|Oh, NES Box Art. At least the creatures featured on it were actually in the game in some form.|
The opening credits tell of a great war that ravaged the land followed by a cataclysm that altered the landscape indefinitely, mutating most of the wildlife on the planet to dangerous monsters. That, of course, put an end to the war, since it most likely killed more people than the battles had, and the survivors put all their energy to building one last bastion of Technology and Magic, a giant floating tower in the sky from which they could purge evil.
100 years following, technology has become forbidden, though the ways of magic still prosper. Life has returned to the norm; The mutated creatures still lurk the world, but the humans have rebuilt their civilizations and managed to thrive. But they still knew fear everyday, and what's worse was that a man, self-titled Emperor Drygon had brought back the old ways of Technology and began imposing them on the world in an attempt to gain control of the Tower and use its weapons the hold the world at his mercy.
But there is one chance left for humanity; one that has slept endlessly to be awakened when he was needed the most.
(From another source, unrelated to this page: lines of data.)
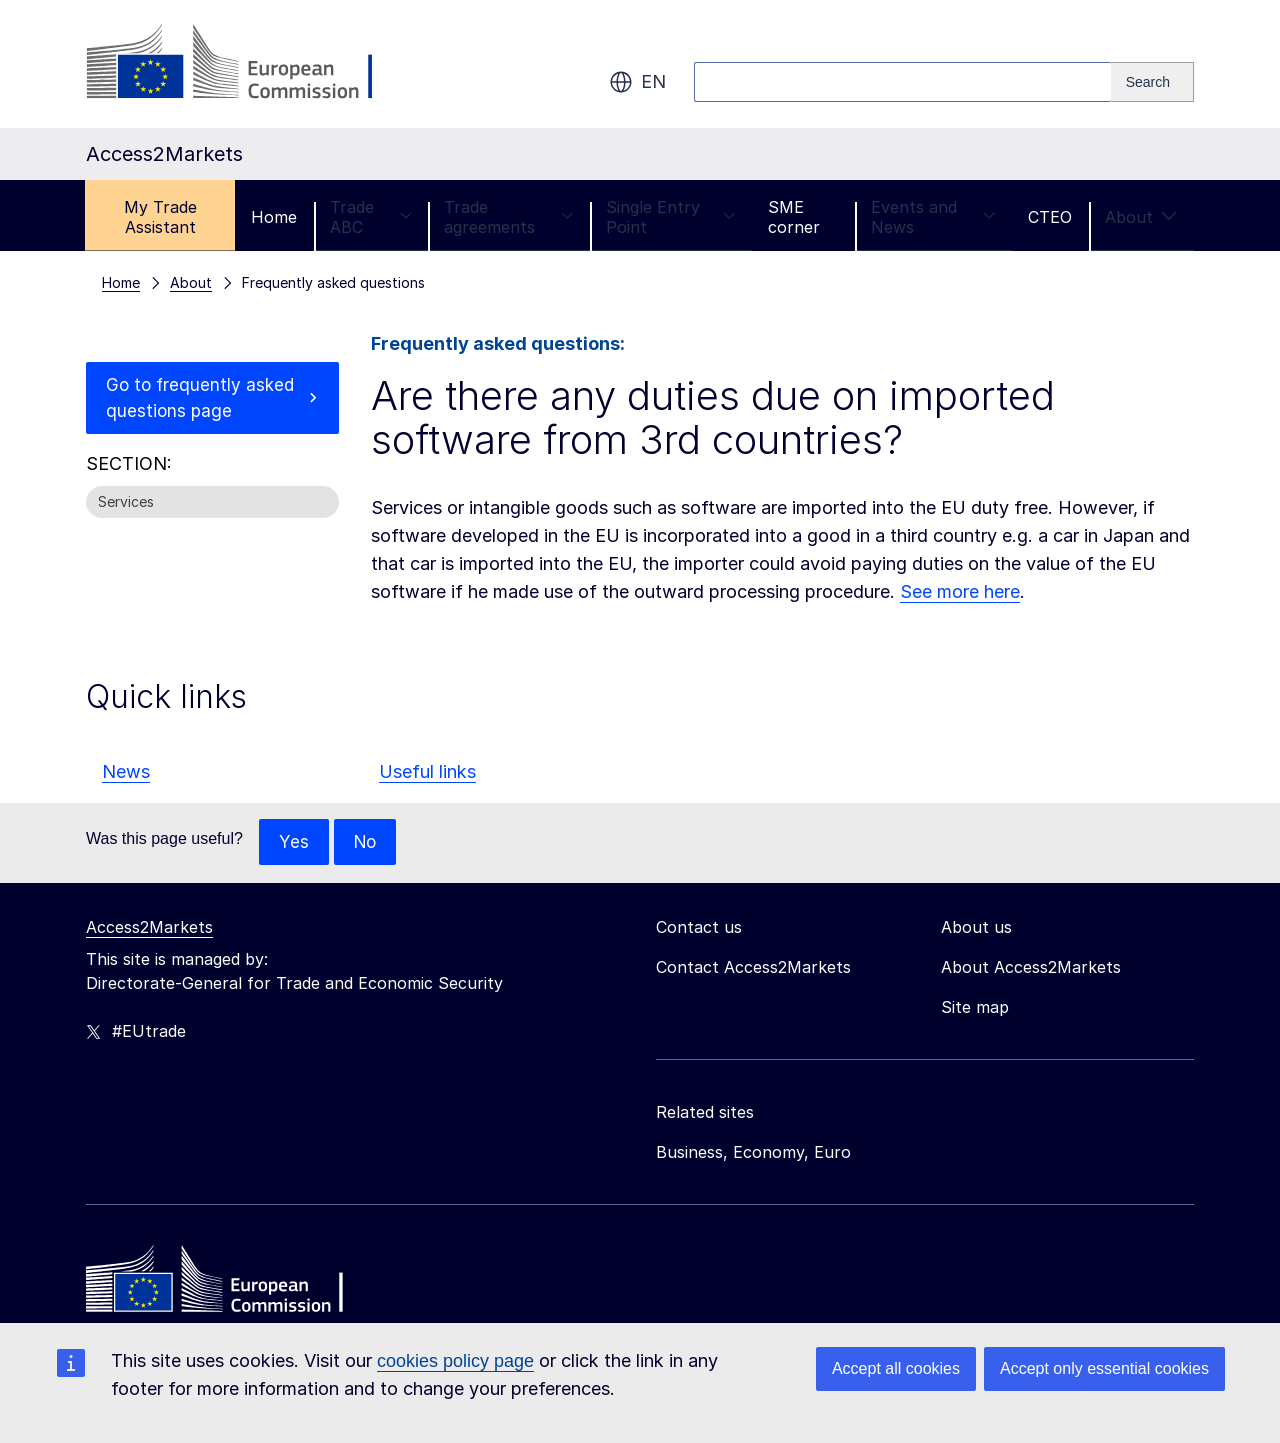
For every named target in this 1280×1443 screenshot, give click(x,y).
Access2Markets (149, 928)
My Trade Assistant (160, 217)
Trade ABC (370, 217)
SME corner (794, 217)
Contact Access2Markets (753, 968)
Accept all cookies (896, 1368)
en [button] (637, 82)
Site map (975, 1008)
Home (274, 217)
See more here (960, 591)
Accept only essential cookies (1104, 1368)
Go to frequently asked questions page (197, 399)
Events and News (933, 217)
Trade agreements (508, 217)
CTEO (1050, 217)
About (1141, 217)
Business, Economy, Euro (753, 1153)
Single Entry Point (670, 217)
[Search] (1152, 82)
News (126, 771)
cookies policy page (455, 1361)
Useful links (427, 771)
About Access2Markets (1031, 968)
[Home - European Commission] (231, 1285)
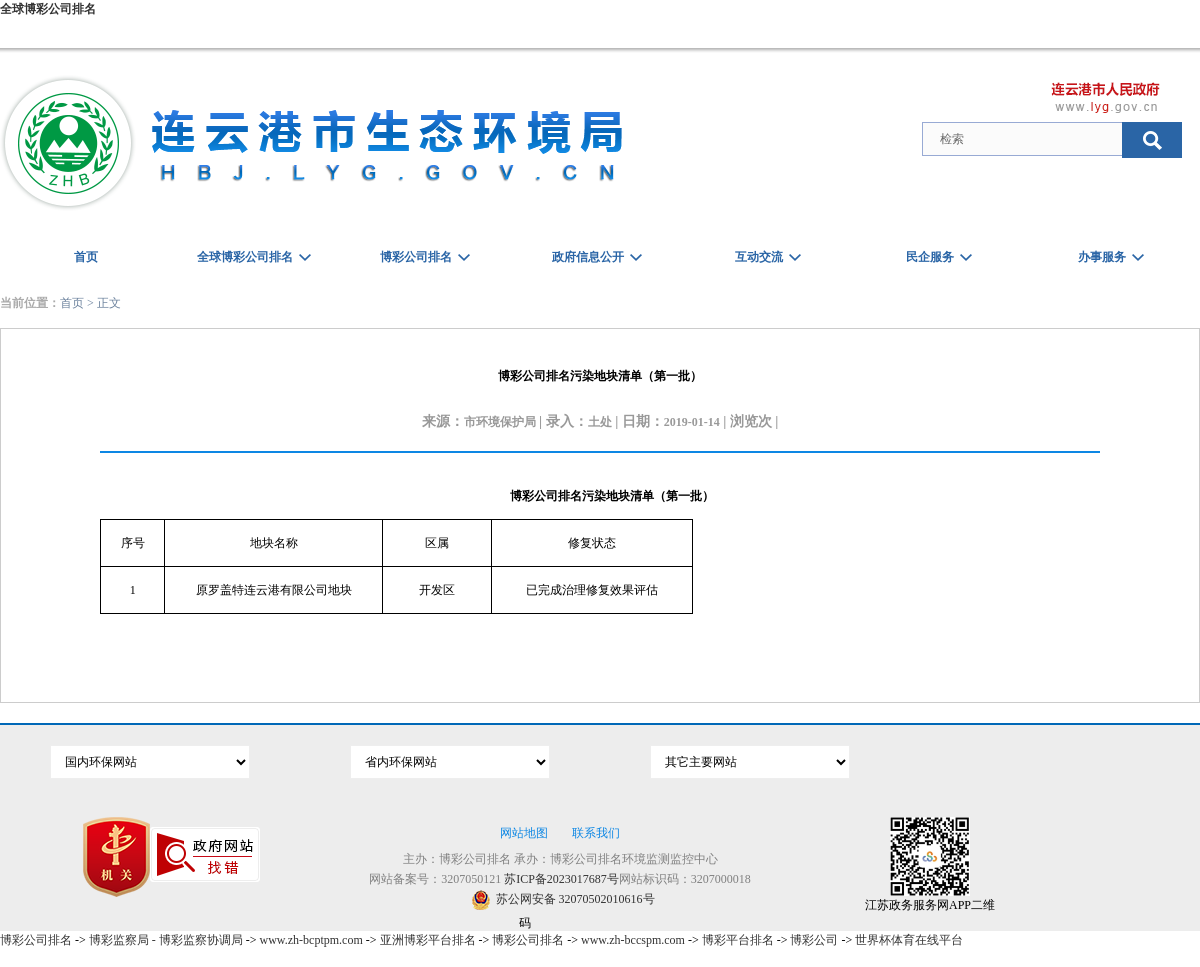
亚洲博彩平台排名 (428, 940)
And thus began the quest of the foretold hero.
|The game starts as the protag emerges from this Cryostasis chamber and proceeds to explode through a cave wall.|
What follows is a journey where our protagonist (you name him) sets out to meet with the Elders of the remaining villages for information on Emperor Drygon, with the eventual aim of defeating him. Guided by their wisdom and entrusted with the relics of old, passed down through the ages, the four elemental swords, he meets many interesting characters along the way, as well as his partner in this mission, Mesia, whom he shares a link with that he just can't recall.
|Our protag foolishly challenges two Tigermen at level one.|
Back in the NES days, this right here was my game. Everytime I think of those days, this is the one I think of first, simply because it's the one I put the most time into. Hilariously, I've only managed to beat it twice; the other times I simply played for a bit and then ended up starting over again just because that's what you did as a kid with something you liked. If it was a movie, you watched it over and over again and me, with games, I just played it over and over again, despite not finishing it. This is largely due to the fact that once I got the Sword of Water and the Ball of Water, the game opens up dramatically, or at least, way back then it -felt- like it did, and I'd always spend more time moving about than actually making progress.
And even when I beat the game, I couldn't really appreciate the ending back then. Unfortunately, I still can't, because, as I've learned in growing up, the ending is rather poor. I won't spoil it here, of course, but there's a lot of last minute reveals that dampens the feel and throws all sorts of questions into the mix, and it's better to remember the game for the fun it offered; using swords to stab things and shoot Wind, Fire, Water/Ice and Lightning at them. Also getting the Rabbit Boots and jumping everywhere. Especially getting the Rabbit Boots and jumping everywhere.
|Not flying. Jumping. Though, you did gain the ability to fly later.|
It'll be hard for you to go out and experience this game yourself unless you look into less-than-savory means, (Or finding the Game Boy Color remake which is awful) so if you'd at least like to see the story of this game play out in a humorous manner, I can recommend This Let's Play if you're into that sort of thing. Otherwise, you could, of course, search it out on youtube; I'm sure there are video Let's Plays of it out there.
Failing that, just take my word for it: Crystalis was a great game and would be well worth your time if you ever managed to find it and an NES to play it on. (Or a miracle occurs and it's put up on the Virtual Console at some point.)